Although this study was found to be impactful in increasing receipt of HIV testing with church-affiliated populations, several limitations exist. This study experienced high rates of attrition at 6 and 12 months, especially among participants who tended to be younger, male, and less educated/lower income. These characteristics were highly representative of our community member participants served through the participating churches’ outreach ministries (e.g., food pantries, social services). Community participants were more difficult to contact due their transience and intermittent contact with participating churches. Also, church leaders running the outreach ministries in 2 of the churches (1 intervention and 1 control church) reduced their roles soon after the launch of the interventions due to illness. Additionally, participants may have socially responded to HIV testing questions, especially considering surveys were completed at participating churches. Yet, baseline HIV testing findings suggest that if social responding occurred, it was similar between the randomized church arms. Finally, this faith-based study was designed for African American church-populations and engaged pastors who committed to addressing HIV with their members as designated in their memorandum of agreements; therefore, this study’s findings may not generalize to other church settings.

Although this study aimed to examine feasibility and outcomes of church-based HIV testing and did not have detection of new HIV cases as an outcome, we briefly provide some positive anecdotal aspects of this church-based study. One HIV-positive case, which was previously diagnosed, was detected and 3 persons living with HIV disclosed that they were positive but were not in care to our health agency HIV screeners. These individuals were linked to an HIV case manager to get assistance with linkage to HIV care. They expressed appreciation of their church’s focus on HIV education and testing and felt safe to share their HIV status with their pastor and seek the support they needed, which suggests the important role churches can serve in the linkage to care process. Just as important, church and community members who did not test positive received counseling on how to reduce their risk of contracting HIV in order to maintain their HIV-negative status, which aligns with NHAS goals. Also, 3 of the churches requested that testing for other STDs (chlamydia, gonorrhea, and syphilis) be provided by health agency partners during their HIV testing events. These positive side effects highlight the need to explore church-based provision of STD screening in conjunction with HIV testing, HIV/STD linkage to care services, capacity of health departments to provide church-based testing at nontraditional times (e.g., Sunday mornings), and possibly even pre-exposure prophylaxis services with at risk church-affiliated populations.

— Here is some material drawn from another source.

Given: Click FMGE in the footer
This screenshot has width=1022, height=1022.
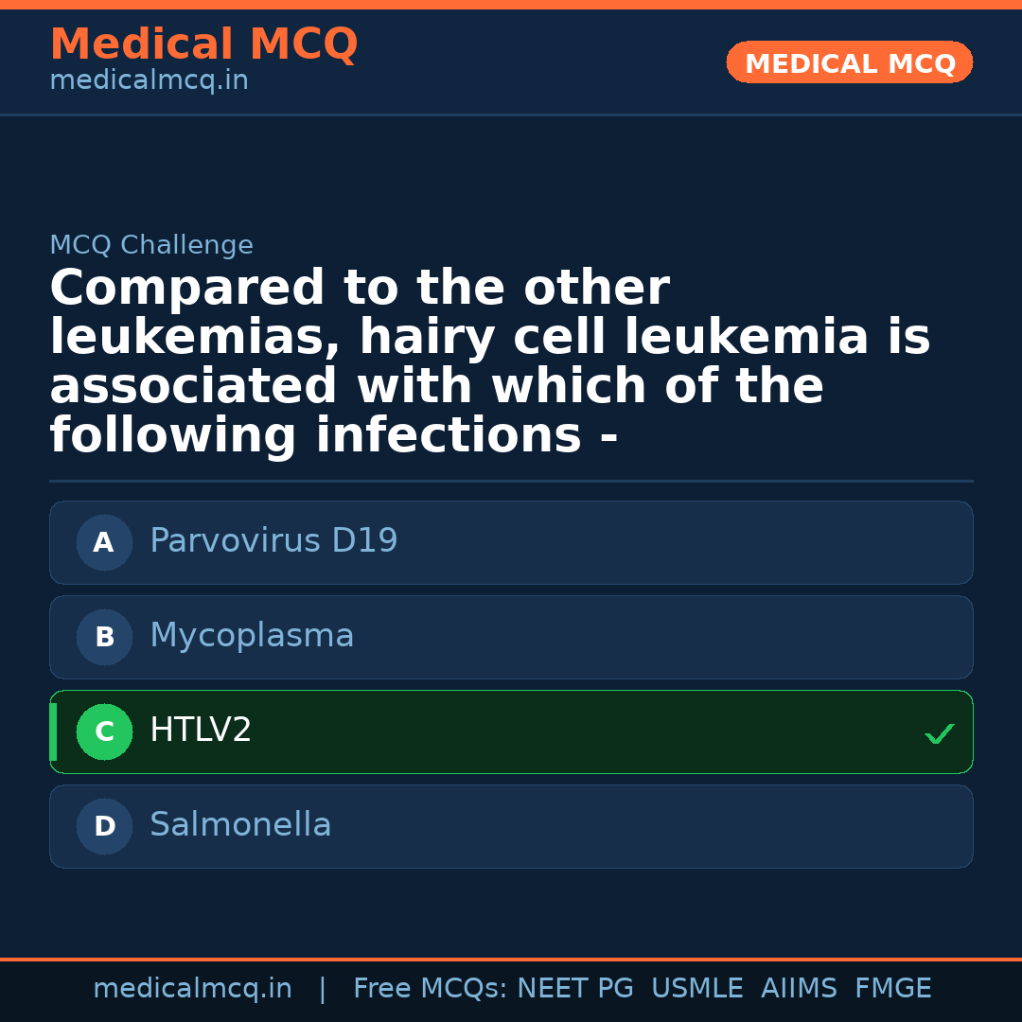Looking at the screenshot, I should pos(892,989).
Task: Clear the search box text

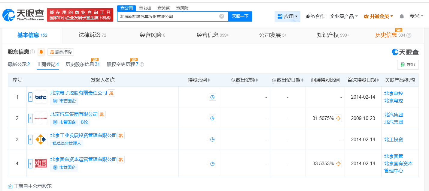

Expanding reach of HIV education and testing is a key strategy identified in the NHAS as the first step to more quickly diagnose new cases of HIV, get newly diagnosed people into care, and ultimately reduce the spread of HIV, especially in minority communities where new HIV cases continue to be disproportionately high. This study’s multilevel TIPS HIV testing intervention was designed and delivered collaboratively with faith leaders and health agency partners for church community settings. Findings indicated the TIPS intervention increased receipt of HIV testing, enhanced theoretical constructs that guided the design, and has the potential to assist in addressing NHAS goals for widespread HIV education and testing in African American churches.